Fence sitters should be on high alert for fast and furious action.

Govt is unlikely to do anything unless price moves beyond 20 % minimum. Don't cry this cry that then.

seller needed to upgrade from 3 bedroom to 4 bedroom, buyer seems to be in an urgent need to buy.

bargain hunter
08-09-16, 09:54
net profit "only" $93k for holding 4 years while it was being built. agent/co-broke demanded 1% each!

Kelonguni
08-09-16, 10:07
net profit "only" $93k for holding 4 years while it was being built. agent/co-broke demanded 1% each!

I am in similar shoes as the seller. Thinking to sell a 3Bedder to buy a 4Bedder too. Not daring enough previously.

But then, come to think of it, The seller probably put in no more than 300K or 400K (all in) into the property. The gain is very substantial loh, definitely beats most stocks and definitely CPF.

bargain hunter
08-09-16, 11:43
I am in similar shoes as the seller. Thinking to sell a 3Bedder to buy a 4Bedder too. Not daring enough previously.

But then, come to think of it, The seller probably put in no more than 300K or 400K (all in) into the property. The gain is very substantial loh, definitely beats most stocks and definitely CPF.

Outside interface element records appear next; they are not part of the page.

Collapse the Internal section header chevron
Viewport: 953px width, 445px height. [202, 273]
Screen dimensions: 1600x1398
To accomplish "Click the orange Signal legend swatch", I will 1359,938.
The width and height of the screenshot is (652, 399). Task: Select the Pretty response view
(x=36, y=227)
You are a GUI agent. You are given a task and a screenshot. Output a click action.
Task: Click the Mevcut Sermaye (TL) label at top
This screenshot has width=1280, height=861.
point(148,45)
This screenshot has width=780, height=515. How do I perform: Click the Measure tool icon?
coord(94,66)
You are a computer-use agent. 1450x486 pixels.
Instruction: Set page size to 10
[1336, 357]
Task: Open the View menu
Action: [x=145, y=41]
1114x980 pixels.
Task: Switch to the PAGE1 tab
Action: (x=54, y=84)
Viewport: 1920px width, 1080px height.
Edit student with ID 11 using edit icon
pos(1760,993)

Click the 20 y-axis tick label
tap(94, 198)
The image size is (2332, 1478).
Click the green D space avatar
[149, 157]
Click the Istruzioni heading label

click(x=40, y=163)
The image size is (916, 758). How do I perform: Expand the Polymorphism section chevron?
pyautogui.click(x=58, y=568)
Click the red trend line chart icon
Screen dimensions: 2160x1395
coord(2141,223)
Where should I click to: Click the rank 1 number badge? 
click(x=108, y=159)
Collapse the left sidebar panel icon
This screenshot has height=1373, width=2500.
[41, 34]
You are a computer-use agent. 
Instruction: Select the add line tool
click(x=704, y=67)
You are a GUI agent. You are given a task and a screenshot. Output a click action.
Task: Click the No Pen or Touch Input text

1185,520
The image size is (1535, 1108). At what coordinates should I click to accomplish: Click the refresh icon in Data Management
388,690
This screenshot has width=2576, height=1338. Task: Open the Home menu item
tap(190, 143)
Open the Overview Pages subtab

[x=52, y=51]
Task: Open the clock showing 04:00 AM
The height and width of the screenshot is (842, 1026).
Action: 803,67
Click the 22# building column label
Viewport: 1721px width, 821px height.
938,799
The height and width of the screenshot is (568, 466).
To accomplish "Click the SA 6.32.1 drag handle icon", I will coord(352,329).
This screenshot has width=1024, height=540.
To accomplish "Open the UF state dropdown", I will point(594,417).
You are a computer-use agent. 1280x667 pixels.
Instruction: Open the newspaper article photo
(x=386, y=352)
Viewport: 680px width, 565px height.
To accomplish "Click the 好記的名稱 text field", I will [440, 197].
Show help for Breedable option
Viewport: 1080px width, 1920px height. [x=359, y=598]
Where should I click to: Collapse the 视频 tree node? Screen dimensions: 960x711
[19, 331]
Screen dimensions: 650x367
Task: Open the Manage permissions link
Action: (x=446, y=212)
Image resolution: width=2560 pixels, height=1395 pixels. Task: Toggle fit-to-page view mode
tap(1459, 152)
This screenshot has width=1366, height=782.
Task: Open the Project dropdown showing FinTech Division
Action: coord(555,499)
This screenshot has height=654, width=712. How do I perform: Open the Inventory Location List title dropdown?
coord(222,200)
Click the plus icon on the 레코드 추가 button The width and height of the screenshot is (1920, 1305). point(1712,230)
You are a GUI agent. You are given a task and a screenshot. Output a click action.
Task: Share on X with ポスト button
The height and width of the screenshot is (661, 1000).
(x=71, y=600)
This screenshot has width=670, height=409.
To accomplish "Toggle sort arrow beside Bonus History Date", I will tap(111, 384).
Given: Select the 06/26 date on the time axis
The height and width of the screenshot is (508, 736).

yup, just that his original intention was to buy for own stay, not flip. so bro, r u daring enough now? :)

Kelonguni
08-09-16, 11:58
yup, just that his original intention was to buy for own stay, not flip. so bro, r u daring enough now? :)

Have continued to save since that period bought. With the new funds can indeed qualify to upgrade. But still in SSD period so maybe wait a while more.

Should ultimately be for own stay as well. If for rental 3BR is big enough, maybe too big.

3BR is big enough for the time being in my current place as well.